((

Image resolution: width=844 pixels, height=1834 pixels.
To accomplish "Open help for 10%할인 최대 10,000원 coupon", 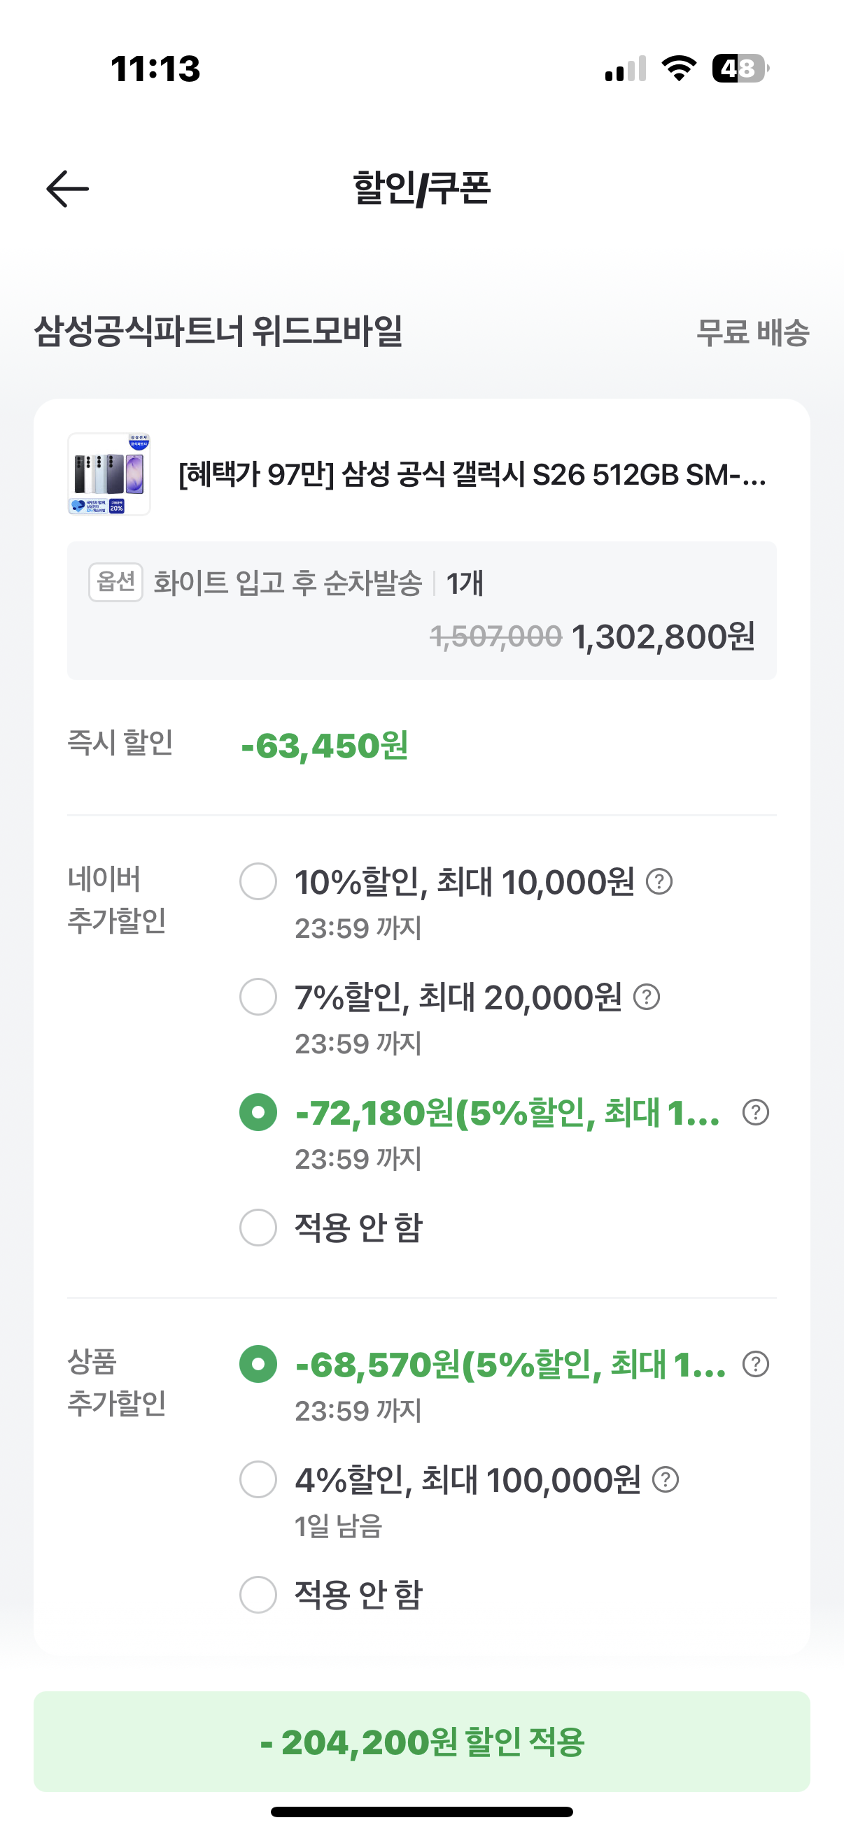I will 660,881.
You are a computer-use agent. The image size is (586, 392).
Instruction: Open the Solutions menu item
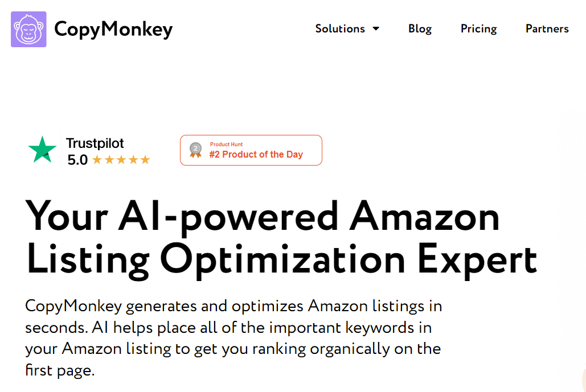point(340,29)
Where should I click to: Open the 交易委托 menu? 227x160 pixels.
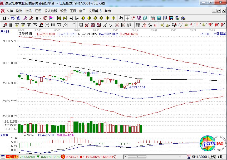(x=95, y=11)
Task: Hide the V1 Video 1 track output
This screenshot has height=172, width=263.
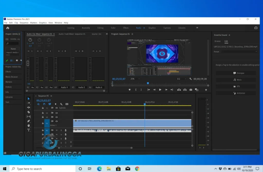Action: point(56,122)
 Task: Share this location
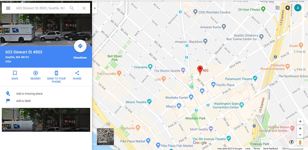click(x=77, y=73)
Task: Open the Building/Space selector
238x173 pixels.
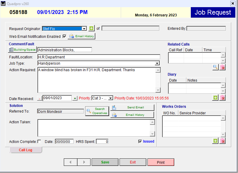Action: 23,50
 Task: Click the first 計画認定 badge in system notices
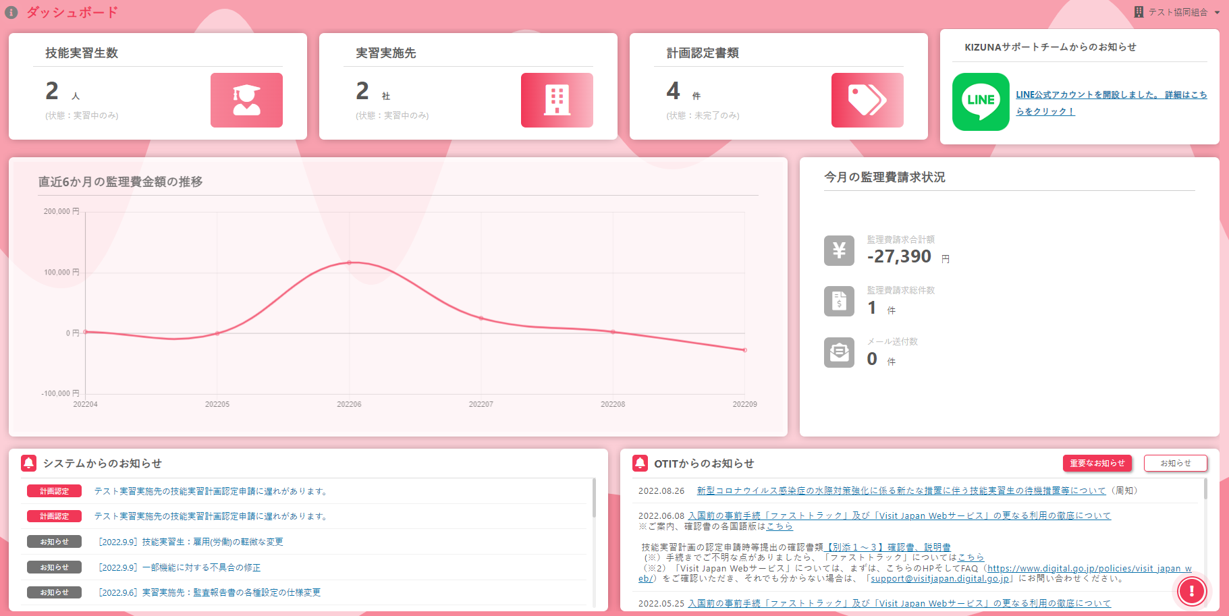coord(54,491)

))

● Instructions to follow: A verbatim copy is needed of the lines running from the line with "238x173 pixels." to the end of the data above, both included. Keep the pictures out of it.

● Result of the exercise:
238x173 pixels.
Action: 23,50
 Task: Click the first 計画認定 badge in system notices
coord(54,491)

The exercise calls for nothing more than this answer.